Maths (Geometry) (hard) (20x2)

2009-03-28 5:54 am

Please solve this problem by using some method in deductive geometry or you can use other methods (e.g. substitution, adding lines). But please dont use trigo. method. THX!!!!

1) ABCD is a square; E is a point on AC such that AE = EB; the line through E perpendicular to AC cuts BC, DC at F, G. Prove that ∠FAG = 45.
2) In △ABC, ∠C is a right angle; ABPQ is a square outside △ABC; PN is the perpendicular from P to AC. Prove that PN = CA + CB.
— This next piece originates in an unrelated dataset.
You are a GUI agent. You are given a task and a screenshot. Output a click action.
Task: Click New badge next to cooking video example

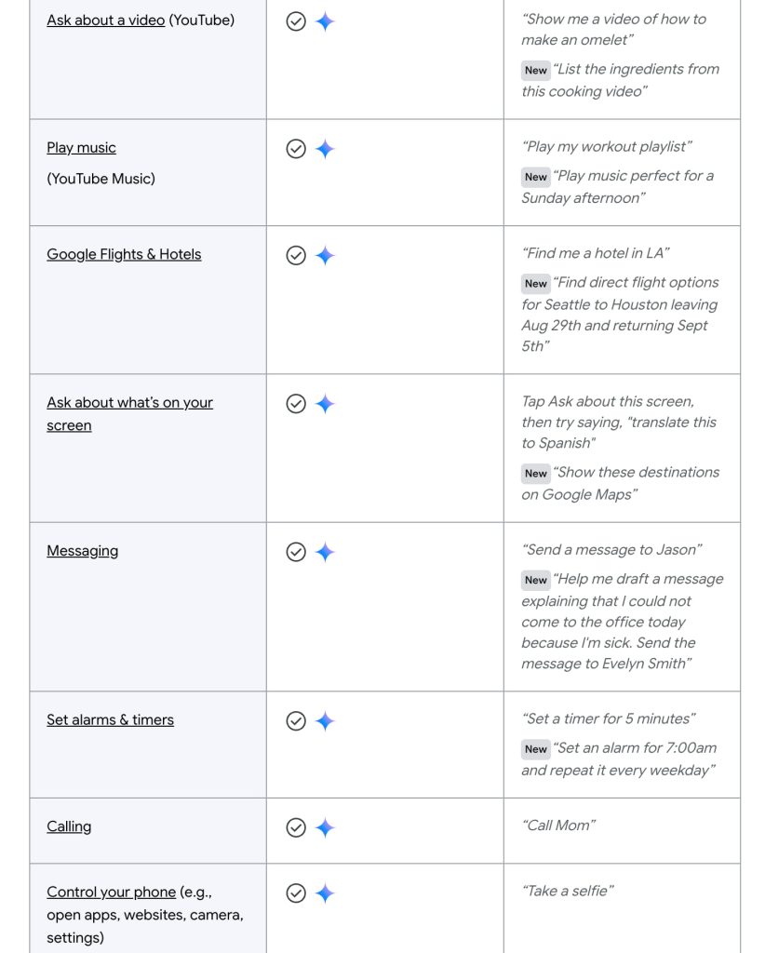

It's better if someone can draw diagrams and give detail explanation. THX A LOT !!!

更新1:

Sorry!!!!!! AE=AB

更新2:

Hey!!! Please answer (1)!!!!!! (AE=AB)

回答 (2)

用戶10012

2009-03-28 3:33 pm

✔ 最佳答案

Q1. Really AE = EB ?

Q2.
Let M be a point on PN such that BM is perpendicular to PN, therefore MN = BC......................(1)
For triangle PBM and triangle ABC
PB = AB ( side of a square)
Angle PMB = Angle C = rt. angle
Angle MPB = Angle A (this can be proved easily by similar triangle, see remark below).
Therefore the 2 triangles are congruent (AAS).
Therefore PM = AC..................(2)
From (1) + (2) we get
PM + MN = CA + CB = PN.
Remark:
Let AB intersects PN at H.
For triangle HPB and triangle AHN
Angle PBC = rt angle (property of square) = angle HNA (PN perpendicular to AC).
Angle PHB = angle AHN ( vert. opposite angles)
so triangle HPB similar to triangle AHN (AAA),
therefore angle MPB = Angle A.

2009-03-28 07:37:58 補充：
Correction : 3rd line under remark should be angle PBA, not angle PBC.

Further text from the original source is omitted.